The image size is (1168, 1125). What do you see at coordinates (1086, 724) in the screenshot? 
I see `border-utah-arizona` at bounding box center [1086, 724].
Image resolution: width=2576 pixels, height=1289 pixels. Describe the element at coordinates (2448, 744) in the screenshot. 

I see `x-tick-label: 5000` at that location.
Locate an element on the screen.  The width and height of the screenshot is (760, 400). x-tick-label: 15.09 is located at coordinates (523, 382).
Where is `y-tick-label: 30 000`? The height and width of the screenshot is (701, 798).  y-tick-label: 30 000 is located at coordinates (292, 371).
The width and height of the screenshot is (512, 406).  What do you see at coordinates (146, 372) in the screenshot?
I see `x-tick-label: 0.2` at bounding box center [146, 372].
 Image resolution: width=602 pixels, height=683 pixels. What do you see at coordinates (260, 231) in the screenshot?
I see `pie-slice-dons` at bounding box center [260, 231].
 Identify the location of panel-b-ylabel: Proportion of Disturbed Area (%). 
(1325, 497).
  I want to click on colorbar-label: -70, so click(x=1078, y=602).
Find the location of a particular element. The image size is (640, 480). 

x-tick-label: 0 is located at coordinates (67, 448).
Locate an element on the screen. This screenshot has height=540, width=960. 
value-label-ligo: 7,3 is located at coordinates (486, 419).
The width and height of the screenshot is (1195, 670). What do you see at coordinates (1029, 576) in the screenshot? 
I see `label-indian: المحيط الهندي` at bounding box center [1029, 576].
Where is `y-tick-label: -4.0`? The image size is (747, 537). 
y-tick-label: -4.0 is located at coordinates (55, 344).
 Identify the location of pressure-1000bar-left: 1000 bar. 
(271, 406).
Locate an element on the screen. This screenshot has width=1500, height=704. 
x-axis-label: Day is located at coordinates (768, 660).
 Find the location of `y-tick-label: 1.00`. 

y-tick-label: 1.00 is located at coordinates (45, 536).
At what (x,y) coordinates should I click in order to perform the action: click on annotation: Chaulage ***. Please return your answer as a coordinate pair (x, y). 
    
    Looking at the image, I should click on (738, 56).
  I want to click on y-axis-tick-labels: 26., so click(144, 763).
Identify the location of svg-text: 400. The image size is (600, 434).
+===+
**WORK REQUIRED:** Can you turn every one of the items above into a numbered list, leaving out the blank lines?

**RESULT BELOW:**
1. The image size is (1168, 1125). What do you see at coordinates (1086, 724) in the screenshot? 
2. I see `border-utah-arizona` at bounding box center [1086, 724].
3. Image resolution: width=2576 pixels, height=1289 pixels. Describe the element at coordinates (2448, 744) in the screenshot. 
4. I see `x-tick-label: 5000` at that location.
5. Locate an element on the screen.  The width and height of the screenshot is (760, 400). x-tick-label: 15.09 is located at coordinates (523, 382).
6. Where is `y-tick-label: 30 000`? The height and width of the screenshot is (701, 798).  y-tick-label: 30 000 is located at coordinates (292, 371).
7. The width and height of the screenshot is (512, 406).  What do you see at coordinates (146, 372) in the screenshot?
8. I see `x-tick-label: 0.2` at bounding box center [146, 372].
9.  Image resolution: width=602 pixels, height=683 pixels. What do you see at coordinates (260, 231) in the screenshot?
10. I see `pie-slice-dons` at bounding box center [260, 231].
11.  Identify the location of panel-b-ylabel: Proportion of Disturbed Area (%). 
12. (1325, 497).
13.   I want to click on colorbar-label: -70, so click(x=1078, y=602).
14. Find the location of a particular element. The image size is (640, 480). 
15. x-tick-label: 0 is located at coordinates (67, 448).
16. Locate an element on the screen. This screenshot has height=540, width=960. 
17. value-label-ligo: 7,3 is located at coordinates (486, 419).
18. The width and height of the screenshot is (1195, 670). What do you see at coordinates (1029, 576) in the screenshot? 
19. I see `label-indian: المحيط الهندي` at bounding box center [1029, 576].
20. Where is `y-tick-label: -4.0`? The image size is (747, 537). 
21. y-tick-label: -4.0 is located at coordinates (55, 344).
22.  Identify the location of pressure-1000bar-left: 1000 bar. 
23. (271, 406).
24. Locate an element on the screen. This screenshot has width=1500, height=704. 
25. x-axis-label: Day is located at coordinates (768, 660).
26.  Find the location of `y-tick-label: 1.00`. 
27. y-tick-label: 1.00 is located at coordinates (45, 536).
28. At what (x,y) coordinates should I click in order to perform the action: click on annotation: Chaulage ***. Please return your answer as a coordinate pair (x, y). 
29.     Looking at the image, I should click on (738, 56).
30.   I want to click on y-axis-tick-labels: 26., so click(144, 763).
31. Identify the location of svg-text: 400. The image size is (600, 434).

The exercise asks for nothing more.